## REQUIRED TASK:
Answer these about the forum post below:
(a) With a minimum length of 12, which substring should the search return from the sample string?
(b) What is the title of the SO question the regex is based on?
(c) Which string method does the code call with the regex?

··· EXCERPTED TEXT ···

0

I'm trying to write a script that deals with passwords. I want to find the first match on a regular expression in a long string. For example, if I have the string testingtestingPassWord12#$testingtesting and I want to find the first instance that has 2 uppercase, 2 lowercase, 2 numbers, 2 special characters and a minimum length of 12, it should return PassWord12#$. If I want the same criteria but with a length of 16 it should return tingPassWord12#$.

This is what I have for a regular expression: (?=.*[A-Z].*[A-Z])(?=.*[!@#$&*])(?=.*[0-9].*[0-9])(?=.*[a-z].*[a-z].*[a-z]).{12}

That regex is based on this SO: Regex to validate password strength

I tried the following but it just returns the first 12 characters in the string instead of the matched string: 

var str = 'testingtestingPassWord12#$testingtesting',
    re = /(?=.*[A-Z].*[A-Z])(?=.*[!@#$&*])(?=.*[0-9].*[0-9])(?=.*[a-z].*[a-z].*[a-z]).{12}/;

console.log(str.match(re));


// Output: ["testingtestingPa"]

What am I missing?

··· SUPPLIED ENTRIES ···

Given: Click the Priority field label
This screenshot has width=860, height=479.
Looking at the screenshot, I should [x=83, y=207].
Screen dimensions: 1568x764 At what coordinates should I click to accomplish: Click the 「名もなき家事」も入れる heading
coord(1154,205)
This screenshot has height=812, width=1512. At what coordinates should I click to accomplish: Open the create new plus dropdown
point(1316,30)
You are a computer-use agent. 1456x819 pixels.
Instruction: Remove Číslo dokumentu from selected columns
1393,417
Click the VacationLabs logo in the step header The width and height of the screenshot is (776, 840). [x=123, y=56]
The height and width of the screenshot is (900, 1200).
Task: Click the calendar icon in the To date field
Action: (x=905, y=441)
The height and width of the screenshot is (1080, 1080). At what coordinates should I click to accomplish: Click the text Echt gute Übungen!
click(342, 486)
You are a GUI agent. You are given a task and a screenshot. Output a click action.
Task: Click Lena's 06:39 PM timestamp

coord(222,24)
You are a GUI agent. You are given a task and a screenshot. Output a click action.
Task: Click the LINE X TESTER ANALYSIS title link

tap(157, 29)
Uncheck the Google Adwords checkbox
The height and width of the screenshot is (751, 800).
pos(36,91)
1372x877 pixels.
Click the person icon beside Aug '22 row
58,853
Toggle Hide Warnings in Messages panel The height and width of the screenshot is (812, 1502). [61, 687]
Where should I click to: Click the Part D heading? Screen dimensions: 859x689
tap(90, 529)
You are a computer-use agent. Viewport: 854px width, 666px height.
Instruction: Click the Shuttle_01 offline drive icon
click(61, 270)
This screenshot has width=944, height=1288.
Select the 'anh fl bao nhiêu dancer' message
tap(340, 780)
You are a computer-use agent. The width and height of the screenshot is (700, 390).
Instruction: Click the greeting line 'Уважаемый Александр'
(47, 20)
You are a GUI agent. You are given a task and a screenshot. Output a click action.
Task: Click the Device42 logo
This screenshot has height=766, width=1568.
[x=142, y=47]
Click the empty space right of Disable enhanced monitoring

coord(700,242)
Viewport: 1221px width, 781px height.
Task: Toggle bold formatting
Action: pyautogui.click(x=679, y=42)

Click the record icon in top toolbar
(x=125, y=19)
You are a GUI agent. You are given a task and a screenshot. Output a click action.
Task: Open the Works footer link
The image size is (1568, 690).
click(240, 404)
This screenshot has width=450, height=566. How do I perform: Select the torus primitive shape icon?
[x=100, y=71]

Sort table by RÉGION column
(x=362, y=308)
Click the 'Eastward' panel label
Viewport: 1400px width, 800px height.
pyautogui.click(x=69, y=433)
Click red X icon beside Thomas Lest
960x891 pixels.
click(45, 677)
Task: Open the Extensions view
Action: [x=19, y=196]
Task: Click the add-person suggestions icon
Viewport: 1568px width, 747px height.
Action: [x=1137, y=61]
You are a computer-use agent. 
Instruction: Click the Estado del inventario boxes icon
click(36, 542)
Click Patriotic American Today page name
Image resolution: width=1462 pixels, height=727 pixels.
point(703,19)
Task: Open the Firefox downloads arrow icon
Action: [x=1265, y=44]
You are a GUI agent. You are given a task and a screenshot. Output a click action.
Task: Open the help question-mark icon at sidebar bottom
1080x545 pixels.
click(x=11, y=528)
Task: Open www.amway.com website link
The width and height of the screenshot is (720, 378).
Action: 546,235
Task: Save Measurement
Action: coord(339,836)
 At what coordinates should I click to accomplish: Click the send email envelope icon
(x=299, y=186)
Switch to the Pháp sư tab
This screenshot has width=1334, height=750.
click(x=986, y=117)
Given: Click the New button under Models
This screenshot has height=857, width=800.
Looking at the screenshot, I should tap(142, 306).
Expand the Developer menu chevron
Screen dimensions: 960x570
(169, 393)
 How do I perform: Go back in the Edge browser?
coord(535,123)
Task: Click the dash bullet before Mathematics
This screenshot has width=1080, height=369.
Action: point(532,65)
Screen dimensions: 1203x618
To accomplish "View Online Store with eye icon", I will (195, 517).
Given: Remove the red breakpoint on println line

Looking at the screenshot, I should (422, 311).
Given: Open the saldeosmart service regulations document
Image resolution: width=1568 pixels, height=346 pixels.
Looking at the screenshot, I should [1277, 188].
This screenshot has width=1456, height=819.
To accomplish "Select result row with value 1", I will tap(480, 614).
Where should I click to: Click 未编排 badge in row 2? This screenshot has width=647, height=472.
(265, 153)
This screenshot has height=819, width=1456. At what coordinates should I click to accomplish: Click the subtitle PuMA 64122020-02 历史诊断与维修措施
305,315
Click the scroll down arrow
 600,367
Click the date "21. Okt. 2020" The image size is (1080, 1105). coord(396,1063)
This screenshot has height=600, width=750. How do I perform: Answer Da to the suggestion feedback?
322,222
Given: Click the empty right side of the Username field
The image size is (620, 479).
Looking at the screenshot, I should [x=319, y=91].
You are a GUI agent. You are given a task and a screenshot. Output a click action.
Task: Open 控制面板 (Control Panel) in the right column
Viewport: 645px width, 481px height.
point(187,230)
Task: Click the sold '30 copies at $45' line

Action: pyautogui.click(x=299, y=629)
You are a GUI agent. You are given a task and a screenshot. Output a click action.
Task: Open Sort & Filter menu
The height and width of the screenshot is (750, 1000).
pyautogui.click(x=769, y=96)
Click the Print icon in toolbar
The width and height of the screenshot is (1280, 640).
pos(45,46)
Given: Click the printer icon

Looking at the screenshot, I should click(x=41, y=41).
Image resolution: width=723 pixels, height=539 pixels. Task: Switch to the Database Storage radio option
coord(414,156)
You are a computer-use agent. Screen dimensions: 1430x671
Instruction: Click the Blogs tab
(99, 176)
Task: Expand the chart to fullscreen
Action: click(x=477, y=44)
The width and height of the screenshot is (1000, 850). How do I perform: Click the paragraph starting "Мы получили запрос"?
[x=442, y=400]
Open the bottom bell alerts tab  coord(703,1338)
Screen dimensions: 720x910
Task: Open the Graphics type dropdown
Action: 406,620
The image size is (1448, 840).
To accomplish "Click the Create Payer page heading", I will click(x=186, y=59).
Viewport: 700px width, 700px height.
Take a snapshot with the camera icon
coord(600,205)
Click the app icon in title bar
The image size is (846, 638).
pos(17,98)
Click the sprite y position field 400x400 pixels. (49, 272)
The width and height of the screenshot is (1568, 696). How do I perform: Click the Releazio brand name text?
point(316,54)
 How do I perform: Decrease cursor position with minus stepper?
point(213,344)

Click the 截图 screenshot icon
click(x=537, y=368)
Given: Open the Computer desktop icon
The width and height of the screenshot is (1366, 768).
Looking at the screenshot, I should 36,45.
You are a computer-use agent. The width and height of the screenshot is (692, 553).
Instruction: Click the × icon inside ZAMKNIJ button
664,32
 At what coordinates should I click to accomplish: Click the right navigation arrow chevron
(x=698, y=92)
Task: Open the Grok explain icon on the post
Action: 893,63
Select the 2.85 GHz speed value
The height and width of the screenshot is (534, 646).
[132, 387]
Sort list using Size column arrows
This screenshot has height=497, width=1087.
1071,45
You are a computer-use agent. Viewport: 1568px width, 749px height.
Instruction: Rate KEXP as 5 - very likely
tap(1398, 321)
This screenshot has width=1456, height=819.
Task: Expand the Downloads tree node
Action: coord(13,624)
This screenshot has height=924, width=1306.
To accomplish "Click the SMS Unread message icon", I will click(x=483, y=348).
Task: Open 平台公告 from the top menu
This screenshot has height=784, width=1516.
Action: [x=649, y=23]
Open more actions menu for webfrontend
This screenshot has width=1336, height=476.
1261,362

···

## FINISHED EXERCISE:
(a) PassWord12#$
(b) Regex to validate password strength
(c) match